I myself have experienced “individual marketing.” I recently remodeled my 30-year-old kitchen. Looking at the updated kitchen, I felt like getting new dining chairs that fit a modern open kitchen design. I started to explore dining chairs by browsing some online stores to check availability. Soon, I started receiving emails everyday notifying me of “dining chair sales.” Did I looked for dining chairs at the right time when several home furnishing stores were offering discount prices? Clearly that was not the case. Those stores tracked my website browsing history and found out that I was looking for dining chairs. Catching my demand, they created “personal sales” for me.
What made a “personal sales” approach possible are behavioral analytic tools powered by artificial intelligence (AI) and machine learning (ML) technologies. The tools catch and analyze individual behavior on ecommerce sites – from keyword searches, visiting the website and clicking product pages until the visitor leaves the website. Realtime analytic tools can empower chatbots to provide the site visitor with information he/she is looking for using friendly natural language.
From the shoppers’ point of view, it sounds good as it cuts down research time but it is not perfect yet. “The personal dining chair sales” was a good try but I didn’t purchase anything. Their apps were able to understand my personal demand (wanting dining chairs,) but didn’t know what dining chairs – my selection criteria and preferred taste. The discount price was a powerful push but didn’t convince me to take a limited time discount offering at the expense of my idea for new dining room coordination. Personal preference and taste are probably the most difficult and tricky areas in purchase behavior analysis – ideas inspired by a massive influx of information from social media, even mood and weather impact final decisions.

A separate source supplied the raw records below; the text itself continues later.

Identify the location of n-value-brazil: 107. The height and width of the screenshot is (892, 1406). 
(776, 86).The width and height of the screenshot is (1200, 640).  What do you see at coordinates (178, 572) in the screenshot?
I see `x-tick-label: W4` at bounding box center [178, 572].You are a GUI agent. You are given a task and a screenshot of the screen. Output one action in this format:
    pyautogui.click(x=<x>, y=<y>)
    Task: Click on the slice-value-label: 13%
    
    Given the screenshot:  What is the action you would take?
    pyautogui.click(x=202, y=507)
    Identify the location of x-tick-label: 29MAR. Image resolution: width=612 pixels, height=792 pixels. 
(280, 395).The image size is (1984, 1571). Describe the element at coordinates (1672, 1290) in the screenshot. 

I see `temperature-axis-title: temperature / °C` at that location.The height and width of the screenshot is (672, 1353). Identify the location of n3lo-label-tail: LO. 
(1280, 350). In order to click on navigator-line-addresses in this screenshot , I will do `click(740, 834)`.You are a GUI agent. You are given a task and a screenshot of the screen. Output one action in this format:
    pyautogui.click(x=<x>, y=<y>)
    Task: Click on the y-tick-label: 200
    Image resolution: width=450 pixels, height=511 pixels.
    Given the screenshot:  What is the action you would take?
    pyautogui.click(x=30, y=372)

Also, how hard to push is a factor that needs to be considered. Too often multiple pushes impact negatively, but too little doesn’t work either. Yet, overtime along with accumulating data, AI and ML will learn even whimsical personal tastes and act like a personal shopping assistance to strengthen the customer engagement. Retailers, regardless of size, will soon have no choice but to adopt such solutions to keep competitive.
The digital marketing space is now extremely crowded. Theoretically, the market will eventually select winners. At this point, it’s extremely difficult to predict just who those winners will be. What is quite clear is the retail industry is shifting to an individual marketing approach to improve the overall customer engagement.